▸ What you have to do
Please put the records below into a numbered list, one line per item, leaving out any blank lines.

** BEGIN **

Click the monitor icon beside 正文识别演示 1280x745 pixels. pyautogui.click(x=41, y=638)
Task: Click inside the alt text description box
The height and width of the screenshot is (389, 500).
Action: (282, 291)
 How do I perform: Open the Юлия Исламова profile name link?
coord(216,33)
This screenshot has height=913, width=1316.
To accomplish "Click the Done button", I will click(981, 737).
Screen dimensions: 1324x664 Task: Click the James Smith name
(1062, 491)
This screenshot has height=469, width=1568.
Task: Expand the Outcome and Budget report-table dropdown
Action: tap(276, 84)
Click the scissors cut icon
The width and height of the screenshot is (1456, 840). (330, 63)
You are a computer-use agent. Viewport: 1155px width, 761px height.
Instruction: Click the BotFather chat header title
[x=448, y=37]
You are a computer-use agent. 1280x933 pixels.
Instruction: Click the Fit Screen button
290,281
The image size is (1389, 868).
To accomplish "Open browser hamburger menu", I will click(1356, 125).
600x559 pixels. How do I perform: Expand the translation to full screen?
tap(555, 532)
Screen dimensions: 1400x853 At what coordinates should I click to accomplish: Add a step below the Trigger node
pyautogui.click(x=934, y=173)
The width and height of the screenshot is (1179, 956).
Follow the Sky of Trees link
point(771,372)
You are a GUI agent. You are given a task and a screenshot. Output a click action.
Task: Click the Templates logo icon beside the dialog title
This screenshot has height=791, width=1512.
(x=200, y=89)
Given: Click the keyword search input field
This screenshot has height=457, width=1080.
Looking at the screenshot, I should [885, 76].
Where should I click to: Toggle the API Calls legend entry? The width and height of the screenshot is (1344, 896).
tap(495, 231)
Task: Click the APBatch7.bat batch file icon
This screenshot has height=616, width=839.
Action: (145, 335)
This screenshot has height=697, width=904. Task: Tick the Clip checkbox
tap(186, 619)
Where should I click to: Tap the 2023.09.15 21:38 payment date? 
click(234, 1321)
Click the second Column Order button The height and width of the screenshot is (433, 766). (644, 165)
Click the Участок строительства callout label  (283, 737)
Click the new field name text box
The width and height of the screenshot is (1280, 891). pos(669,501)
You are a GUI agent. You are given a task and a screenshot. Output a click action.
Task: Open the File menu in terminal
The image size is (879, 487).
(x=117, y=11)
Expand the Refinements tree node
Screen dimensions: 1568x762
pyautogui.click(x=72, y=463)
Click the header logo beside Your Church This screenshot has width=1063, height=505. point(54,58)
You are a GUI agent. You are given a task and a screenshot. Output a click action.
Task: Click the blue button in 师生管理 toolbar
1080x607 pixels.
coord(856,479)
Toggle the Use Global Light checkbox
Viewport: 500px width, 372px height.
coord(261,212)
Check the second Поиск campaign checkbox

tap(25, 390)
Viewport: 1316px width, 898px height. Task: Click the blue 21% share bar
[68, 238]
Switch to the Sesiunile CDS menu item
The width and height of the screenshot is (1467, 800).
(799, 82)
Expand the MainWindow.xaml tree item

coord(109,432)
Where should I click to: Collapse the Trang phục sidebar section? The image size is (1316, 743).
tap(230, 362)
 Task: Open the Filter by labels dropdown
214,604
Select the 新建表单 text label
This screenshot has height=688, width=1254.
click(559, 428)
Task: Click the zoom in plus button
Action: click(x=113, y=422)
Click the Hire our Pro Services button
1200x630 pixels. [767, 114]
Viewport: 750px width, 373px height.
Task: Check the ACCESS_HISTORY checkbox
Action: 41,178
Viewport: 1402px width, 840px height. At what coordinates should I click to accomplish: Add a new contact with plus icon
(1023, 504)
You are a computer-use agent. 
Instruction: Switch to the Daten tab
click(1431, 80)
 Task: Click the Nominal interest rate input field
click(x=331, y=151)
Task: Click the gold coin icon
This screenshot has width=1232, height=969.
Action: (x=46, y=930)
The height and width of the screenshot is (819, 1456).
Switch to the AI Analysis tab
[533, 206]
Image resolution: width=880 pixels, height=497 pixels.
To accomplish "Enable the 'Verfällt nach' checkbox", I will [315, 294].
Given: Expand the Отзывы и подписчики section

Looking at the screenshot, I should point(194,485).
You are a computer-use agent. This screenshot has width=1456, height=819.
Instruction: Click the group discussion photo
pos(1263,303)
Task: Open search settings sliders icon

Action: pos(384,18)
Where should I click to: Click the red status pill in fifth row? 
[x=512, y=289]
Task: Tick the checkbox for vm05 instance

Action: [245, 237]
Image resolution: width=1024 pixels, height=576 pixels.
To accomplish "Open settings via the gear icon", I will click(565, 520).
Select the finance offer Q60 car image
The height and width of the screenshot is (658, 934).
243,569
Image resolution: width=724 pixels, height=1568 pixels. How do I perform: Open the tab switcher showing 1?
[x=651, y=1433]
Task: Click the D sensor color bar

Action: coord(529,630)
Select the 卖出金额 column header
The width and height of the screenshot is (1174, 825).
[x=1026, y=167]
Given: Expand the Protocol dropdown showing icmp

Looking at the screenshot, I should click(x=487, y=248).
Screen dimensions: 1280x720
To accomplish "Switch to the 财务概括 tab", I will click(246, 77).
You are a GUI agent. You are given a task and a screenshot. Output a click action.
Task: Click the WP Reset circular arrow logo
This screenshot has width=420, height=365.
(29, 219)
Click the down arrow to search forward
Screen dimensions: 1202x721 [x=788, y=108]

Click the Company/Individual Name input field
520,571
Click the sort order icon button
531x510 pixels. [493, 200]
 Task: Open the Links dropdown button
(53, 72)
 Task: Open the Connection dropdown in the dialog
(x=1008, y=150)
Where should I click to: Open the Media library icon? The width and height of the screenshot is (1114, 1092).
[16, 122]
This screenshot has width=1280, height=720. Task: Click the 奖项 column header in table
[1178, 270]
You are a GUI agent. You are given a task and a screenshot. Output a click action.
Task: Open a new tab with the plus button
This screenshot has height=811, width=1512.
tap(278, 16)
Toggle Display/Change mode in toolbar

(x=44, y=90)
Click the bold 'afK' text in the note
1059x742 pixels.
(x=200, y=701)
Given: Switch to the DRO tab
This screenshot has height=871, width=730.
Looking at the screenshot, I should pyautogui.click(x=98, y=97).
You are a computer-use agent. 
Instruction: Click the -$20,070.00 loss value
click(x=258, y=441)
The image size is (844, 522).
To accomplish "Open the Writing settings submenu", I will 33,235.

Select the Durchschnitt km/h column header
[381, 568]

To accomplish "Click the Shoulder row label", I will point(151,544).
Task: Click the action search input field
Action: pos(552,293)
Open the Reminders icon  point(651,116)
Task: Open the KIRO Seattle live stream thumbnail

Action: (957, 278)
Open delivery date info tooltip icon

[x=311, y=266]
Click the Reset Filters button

** END **

▸ The answer
1. Click the monitor icon beside 正文识别演示 1280x745 pixels. pyautogui.click(x=41, y=638)
2. Task: Click inside the alt text description box
3. The height and width of the screenshot is (389, 500).
4. Action: (282, 291)
5.  How do I perform: Open the Юлия Исламова profile name link?
6. coord(216,33)
7. This screenshot has height=913, width=1316.
8. To accomplish "Click the Done button", I will click(981, 737).
9. Screen dimensions: 1324x664 Task: Click the James Smith name
10. (1062, 491)
11. This screenshot has height=469, width=1568.
12. Task: Expand the Outcome and Budget report-table dropdown
13. Action: tap(276, 84)
14. Click the scissors cut icon
15. The width and height of the screenshot is (1456, 840). (330, 63)
16. You are a computer-use agent. Viewport: 1155px width, 761px height.
17. Instruction: Click the BotFather chat header title
18. [x=448, y=37]
19. You are a computer-use agent. 1280x933 pixels.
20. Instruction: Click the Fit Screen button
21. 290,281
22. The image size is (1389, 868).
23. To accomplish "Open browser hamburger menu", I will click(1356, 125).
24. 600x559 pixels. How do I perform: Expand the translation to full screen?
25. tap(555, 532)
26. Screen dimensions: 1400x853 At what coordinates should I click to accomplish: Add a step below the Trigger node
27. pyautogui.click(x=934, y=173)
28. The width and height of the screenshot is (1179, 956).
29. Follow the Sky of Trees link
30. point(771,372)
31. You are a GUI agent. You are given a task and a screenshot. Output a click action.
32. Task: Click the Templates logo icon beside the dialog title
33. This screenshot has height=791, width=1512.
34. (x=200, y=89)
35. Given: Click the keyword search input field
36. This screenshot has height=457, width=1080.
37. Looking at the screenshot, I should [885, 76].
38. Where should I click to: Toggle the API Calls legend entry? The width and height of the screenshot is (1344, 896).
39. tap(495, 231)
40. Task: Click the APBatch7.bat batch file icon
41. This screenshot has height=616, width=839.
42. Action: (145, 335)
43. This screenshot has height=697, width=904. Task: Tick the Clip checkbox
44. tap(186, 619)
45. Where should I click to: Tap the 2023.09.15 21:38 payment date? 
46. click(234, 1321)
47. Click the second Column Order button The height and width of the screenshot is (433, 766). (644, 165)
48. Click the Участок строительства callout label  (283, 737)
49. Click the new field name text box
50. The width and height of the screenshot is (1280, 891). pos(669,501)
51. You are a GUI agent. You are given a task and a screenshot. Output a click action.
52. Task: Open the File menu in terminal
53. The image size is (879, 487).
54. (x=117, y=11)
55. Expand the Refinements tree node
56. Screen dimensions: 1568x762
57. pyautogui.click(x=72, y=463)
58. Click the header logo beside Your Church This screenshot has width=1063, height=505. point(54,58)
59. You are a GUI agent. You are given a task and a screenshot. Output a click action.
60. Task: Click the blue button in 师生管理 toolbar
61. 1080x607 pixels.
62. coord(856,479)
63. Toggle the Use Global Light checkbox
64. Viewport: 500px width, 372px height.
65. coord(261,212)
66. Check the second Поиск campaign checkbox
67. tap(25, 390)
68. Viewport: 1316px width, 898px height. Task: Click the blue 21% share bar
69. [68, 238]
70. Switch to the Sesiunile CDS menu item
71. The width and height of the screenshot is (1467, 800).
72. (799, 82)
73. Expand the MainWindow.xaml tree item
74. coord(109,432)
75. Where should I click to: Collapse the Trang phục sidebar section? The image size is (1316, 743).
76. tap(230, 362)
77.  Task: Open the Filter by labels dropdown
78. 214,604
79. Select the 新建表单 text label
80. This screenshot has height=688, width=1254.
81. click(559, 428)
82. Task: Click the zoom in plus button
83. Action: click(x=113, y=422)
84. Click the Hire our Pro Services button
85. 1200x630 pixels. [767, 114]
86. Viewport: 750px width, 373px height.
87. Task: Check the ACCESS_HISTORY checkbox
88. Action: 41,178
89. Viewport: 1402px width, 840px height. At what coordinates should I click to accomplish: Add a new contact with plus icon
90. (1023, 504)
91. You are a computer-use agent. 
92. Instruction: Switch to the Daten tab
93. click(1431, 80)
94.  Task: Click the Nominal interest rate input field
95. click(x=331, y=151)
96. Task: Click the gold coin icon
97. This screenshot has width=1232, height=969.
98. Action: (x=46, y=930)
99. The height and width of the screenshot is (819, 1456).
100. Switch to the AI Analysis tab
101. [533, 206]
102. Image resolution: width=880 pixels, height=497 pixels.
103. To accomplish "Enable the 'Verfällt nach' checkbox", I will [315, 294].
104. Given: Expand the Отзывы и подписчики section
105. Looking at the screenshot, I should point(194,485).
106. You are a computer-use agent. This screenshot has width=1456, height=819.
107. Instruction: Click the group discussion photo
108. pos(1263,303)
109. Task: Open search settings sliders icon
110. Action: pos(384,18)
111. Where should I click to: Click the red status pill in fifth row? 
112. [x=512, y=289]
113. Task: Tick the checkbox for vm05 instance
114. Action: [245, 237]
115. Image resolution: width=1024 pixels, height=576 pixels.
116. To accomplish "Open settings via the gear icon", I will click(565, 520).
117. Select the finance offer Q60 car image
118. The height and width of the screenshot is (658, 934).
119. 243,569
120. Image resolution: width=724 pixels, height=1568 pixels. How do I perform: Open the tab switcher showing 1?
121. [x=651, y=1433]
122. Task: Click the D sensor color bar
123. Action: coord(529,630)
124. Select the 卖出金额 column header
125. The width and height of the screenshot is (1174, 825).
126. [x=1026, y=167]
127. Given: Expand the Protocol dropdown showing icmp
128. Looking at the screenshot, I should click(x=487, y=248).
129. Screen dimensions: 1280x720
130. To accomplish "Switch to the 财务概括 tab", I will click(246, 77).
131. You are a GUI agent. You are given a task and a screenshot. Output a click action.
132. Task: Click the WP Reset circular arrow logo
133. This screenshot has width=420, height=365.
134. (29, 219)
135. Click the down arrow to search forward
136. Screen dimensions: 1202x721 [x=788, y=108]
137. Click the Company/Individual Name input field
138. 520,571
139. Click the sort order icon button
140. 531x510 pixels. [493, 200]
141.  Task: Open the Links dropdown button
142. (53, 72)
143.  Task: Open the Connection dropdown in the dialog
144. (x=1008, y=150)
145. Where should I click to: Open the Media library icon? The width and height of the screenshot is (1114, 1092).
146. [16, 122]
147. This screenshot has width=1280, height=720. Task: Click the 奖项 column header in table
148. [1178, 270]
149. You are a GUI agent. You are given a task and a screenshot. Output a click action.
150. Task: Open a new tab with the plus button
151. This screenshot has height=811, width=1512.
152. tap(278, 16)
153. Toggle Display/Change mode in toolbar
154. (x=44, y=90)
155. Click the bold 'afK' text in the note
156. 1059x742 pixels.
157. (x=200, y=701)
158. Given: Switch to the DRO tab
159. This screenshot has height=871, width=730.
160. Looking at the screenshot, I should pyautogui.click(x=98, y=97).
161. You are a computer-use agent. 
162. Instruction: Click the -$20,070.00 loss value
163. click(x=258, y=441)
164. The image size is (844, 522).
165. To accomplish "Open the Writing settings submenu", I will 33,235.
166. Select the Durchschnitt km/h column header
167. [381, 568]
168. To accomplish "Click the Shoulder row label", I will point(151,544).
169. Task: Click the action search input field
170. Action: pos(552,293)
171. Open the Reminders icon  point(651,116)
172. Task: Open the KIRO Seattle live stream thumbnail
173. Action: (957, 278)
174. Open delivery date info tooltip icon
175. [x=311, y=266]
176. Click the Reset Filters button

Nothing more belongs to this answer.